St. Bernard's Church is one of eight Roman Catholic churches in the British Overseas Territory of Gibraltar.

==Description==
The church is located on Europa Road near Europa Point, Gibraltar's southernmost tip. It is a parish church of the Roman Catholic Diocese of Gibraltar and is named after one of Gibraltar's two patron saints, Bernard of Clairvaux.

The church enjoys views over the Bay of Gibraltar and North Africa including the Jebel Musa mountain on the southern coast of the Strait of Gibraltar.

==History==
St. Bernard's started off as the Roman Catholic church of the British Armed Forces in Gibraltar. The military had traditionally provided various Anglican churches around the Rock for the garrison and they felt they should also provide a church for the Roman Catholics amongst them. A small disused armoury at Europa Road was identified for conversion into a simple church. The church was serviced by Royal Navy Roman Catholic padres but also attended by some Gibraltarian civilians.

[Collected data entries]

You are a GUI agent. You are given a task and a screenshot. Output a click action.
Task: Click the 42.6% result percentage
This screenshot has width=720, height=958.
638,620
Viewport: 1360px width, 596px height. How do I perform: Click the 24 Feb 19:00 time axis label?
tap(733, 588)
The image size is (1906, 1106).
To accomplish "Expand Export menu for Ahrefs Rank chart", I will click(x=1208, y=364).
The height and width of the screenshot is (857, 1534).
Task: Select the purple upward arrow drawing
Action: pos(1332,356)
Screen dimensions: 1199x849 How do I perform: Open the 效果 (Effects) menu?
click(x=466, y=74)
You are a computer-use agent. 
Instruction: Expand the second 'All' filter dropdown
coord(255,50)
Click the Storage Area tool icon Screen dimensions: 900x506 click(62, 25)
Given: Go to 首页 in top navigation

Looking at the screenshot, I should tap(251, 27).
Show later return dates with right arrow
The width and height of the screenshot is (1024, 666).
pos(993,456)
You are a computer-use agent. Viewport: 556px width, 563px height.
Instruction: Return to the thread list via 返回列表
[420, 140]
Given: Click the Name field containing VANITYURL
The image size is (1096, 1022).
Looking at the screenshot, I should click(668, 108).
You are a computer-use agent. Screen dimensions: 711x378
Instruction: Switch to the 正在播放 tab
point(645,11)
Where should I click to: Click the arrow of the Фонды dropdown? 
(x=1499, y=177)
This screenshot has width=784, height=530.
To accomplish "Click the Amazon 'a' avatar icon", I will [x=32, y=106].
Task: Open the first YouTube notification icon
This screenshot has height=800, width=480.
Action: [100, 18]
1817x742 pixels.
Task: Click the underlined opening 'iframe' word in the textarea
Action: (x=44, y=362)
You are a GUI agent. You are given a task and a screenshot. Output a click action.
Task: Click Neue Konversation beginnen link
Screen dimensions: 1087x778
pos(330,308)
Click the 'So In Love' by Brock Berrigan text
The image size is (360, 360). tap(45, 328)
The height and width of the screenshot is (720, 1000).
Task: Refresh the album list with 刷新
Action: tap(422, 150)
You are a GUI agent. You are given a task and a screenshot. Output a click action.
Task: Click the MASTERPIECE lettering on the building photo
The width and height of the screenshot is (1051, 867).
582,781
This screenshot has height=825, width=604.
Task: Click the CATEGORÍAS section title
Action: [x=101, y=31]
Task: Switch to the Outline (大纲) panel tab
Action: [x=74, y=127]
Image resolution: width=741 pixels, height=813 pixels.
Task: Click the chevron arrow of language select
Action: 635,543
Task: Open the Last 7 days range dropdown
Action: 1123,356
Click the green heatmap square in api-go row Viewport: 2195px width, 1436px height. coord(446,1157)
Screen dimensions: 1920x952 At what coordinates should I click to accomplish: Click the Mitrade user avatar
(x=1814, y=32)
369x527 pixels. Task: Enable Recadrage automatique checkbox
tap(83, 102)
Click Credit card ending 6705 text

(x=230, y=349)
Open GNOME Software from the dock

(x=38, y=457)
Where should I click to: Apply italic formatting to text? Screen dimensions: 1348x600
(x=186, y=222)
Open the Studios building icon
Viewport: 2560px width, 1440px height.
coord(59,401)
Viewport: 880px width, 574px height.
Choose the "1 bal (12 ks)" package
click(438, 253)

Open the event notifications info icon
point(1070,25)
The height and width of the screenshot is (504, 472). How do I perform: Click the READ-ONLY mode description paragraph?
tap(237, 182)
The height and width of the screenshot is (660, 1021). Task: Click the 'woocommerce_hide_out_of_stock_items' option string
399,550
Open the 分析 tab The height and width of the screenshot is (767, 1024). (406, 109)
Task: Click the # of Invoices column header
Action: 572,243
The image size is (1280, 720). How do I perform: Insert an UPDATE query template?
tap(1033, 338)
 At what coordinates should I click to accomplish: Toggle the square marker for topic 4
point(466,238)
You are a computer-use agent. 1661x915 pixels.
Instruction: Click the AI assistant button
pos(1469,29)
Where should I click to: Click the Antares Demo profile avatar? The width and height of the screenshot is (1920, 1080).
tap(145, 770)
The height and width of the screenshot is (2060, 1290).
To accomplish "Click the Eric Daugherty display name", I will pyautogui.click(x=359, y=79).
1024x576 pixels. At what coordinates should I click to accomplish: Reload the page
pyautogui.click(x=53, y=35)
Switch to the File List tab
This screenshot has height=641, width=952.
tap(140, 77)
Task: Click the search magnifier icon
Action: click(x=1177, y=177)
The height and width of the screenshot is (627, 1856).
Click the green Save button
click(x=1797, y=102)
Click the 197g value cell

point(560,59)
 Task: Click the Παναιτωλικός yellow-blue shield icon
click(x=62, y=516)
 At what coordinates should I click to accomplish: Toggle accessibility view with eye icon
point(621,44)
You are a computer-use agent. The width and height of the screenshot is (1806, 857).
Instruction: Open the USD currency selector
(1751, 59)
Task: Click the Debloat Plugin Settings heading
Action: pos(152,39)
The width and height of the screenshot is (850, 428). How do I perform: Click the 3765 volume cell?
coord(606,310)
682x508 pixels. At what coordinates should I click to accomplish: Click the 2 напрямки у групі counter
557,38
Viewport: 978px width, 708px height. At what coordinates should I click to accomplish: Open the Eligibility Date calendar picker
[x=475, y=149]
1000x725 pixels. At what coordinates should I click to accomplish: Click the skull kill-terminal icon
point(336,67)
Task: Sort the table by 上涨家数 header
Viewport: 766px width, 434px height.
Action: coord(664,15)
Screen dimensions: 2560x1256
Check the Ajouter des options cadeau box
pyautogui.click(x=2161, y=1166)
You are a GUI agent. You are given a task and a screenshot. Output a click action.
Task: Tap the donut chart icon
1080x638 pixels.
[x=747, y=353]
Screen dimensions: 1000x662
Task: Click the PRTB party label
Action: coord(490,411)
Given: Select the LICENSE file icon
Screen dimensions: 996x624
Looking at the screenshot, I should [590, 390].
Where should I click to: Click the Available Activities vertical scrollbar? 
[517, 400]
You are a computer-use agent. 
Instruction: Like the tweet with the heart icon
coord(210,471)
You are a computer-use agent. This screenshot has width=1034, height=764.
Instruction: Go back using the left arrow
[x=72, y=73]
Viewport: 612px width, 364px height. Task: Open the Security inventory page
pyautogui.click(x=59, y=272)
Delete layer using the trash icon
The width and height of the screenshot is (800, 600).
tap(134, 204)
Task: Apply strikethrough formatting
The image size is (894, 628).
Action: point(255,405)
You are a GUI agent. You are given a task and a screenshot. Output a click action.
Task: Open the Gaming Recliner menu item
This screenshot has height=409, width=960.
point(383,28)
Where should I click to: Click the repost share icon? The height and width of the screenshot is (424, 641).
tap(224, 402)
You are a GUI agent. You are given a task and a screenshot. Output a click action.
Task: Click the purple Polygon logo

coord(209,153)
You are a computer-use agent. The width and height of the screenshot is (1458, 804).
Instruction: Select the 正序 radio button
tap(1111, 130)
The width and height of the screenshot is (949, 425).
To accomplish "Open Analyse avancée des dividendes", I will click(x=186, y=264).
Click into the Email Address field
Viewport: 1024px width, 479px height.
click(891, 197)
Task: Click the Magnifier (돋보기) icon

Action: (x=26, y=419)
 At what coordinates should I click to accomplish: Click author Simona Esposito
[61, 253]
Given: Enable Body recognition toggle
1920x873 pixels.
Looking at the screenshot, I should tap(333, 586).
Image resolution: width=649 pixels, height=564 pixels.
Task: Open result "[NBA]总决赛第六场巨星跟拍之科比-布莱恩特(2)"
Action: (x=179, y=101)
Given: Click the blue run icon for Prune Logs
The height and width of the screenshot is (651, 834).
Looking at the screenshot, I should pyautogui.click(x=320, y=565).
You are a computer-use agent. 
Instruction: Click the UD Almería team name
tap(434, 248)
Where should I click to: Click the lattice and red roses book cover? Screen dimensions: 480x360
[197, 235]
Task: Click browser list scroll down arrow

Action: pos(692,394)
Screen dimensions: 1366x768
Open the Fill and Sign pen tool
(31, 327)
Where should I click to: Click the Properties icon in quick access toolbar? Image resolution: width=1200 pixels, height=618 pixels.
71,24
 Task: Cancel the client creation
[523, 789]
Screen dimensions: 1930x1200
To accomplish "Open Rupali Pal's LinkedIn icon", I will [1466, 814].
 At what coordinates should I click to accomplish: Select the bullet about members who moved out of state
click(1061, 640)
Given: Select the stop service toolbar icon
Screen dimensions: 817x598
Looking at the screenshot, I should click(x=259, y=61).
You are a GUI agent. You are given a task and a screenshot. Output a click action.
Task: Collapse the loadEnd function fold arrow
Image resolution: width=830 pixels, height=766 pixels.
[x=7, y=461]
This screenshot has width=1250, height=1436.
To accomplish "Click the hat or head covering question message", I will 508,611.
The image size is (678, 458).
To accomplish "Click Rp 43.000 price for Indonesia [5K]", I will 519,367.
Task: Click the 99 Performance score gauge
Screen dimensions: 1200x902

-- THINGS TO DO --
1: Answer from the St. Bernard's Church text:
(a) On which road does the church stand?
(b) After whom is the church named?
(c) What building was converted into the church?
2: Output the part of the St. Bernard's Church text from "St. Bernard's Church" to "Bernard of Clairvaux.", copied word for word.
The listing has nothing to do with what follows.

-- RESPONSES FOR EACH TASK --
1:
(a) Europa Road
(b) Bernard of Clairvaux, one of Gibraltar's two patron saints
(c) A small disused armoury at Europa Road

2:
St. Bernard's Church is one of eight Roman Catholic churches in the British Overseas Territory of Gibraltar.

==Description==
The church is located on Europa Road near Europa Point, Gibraltar's southernmost tip. It is a parish church of the Roman Catholic Diocese of Gibraltar and is named after one of Gibraltar's two patron saints, Bernard of Clairvaux.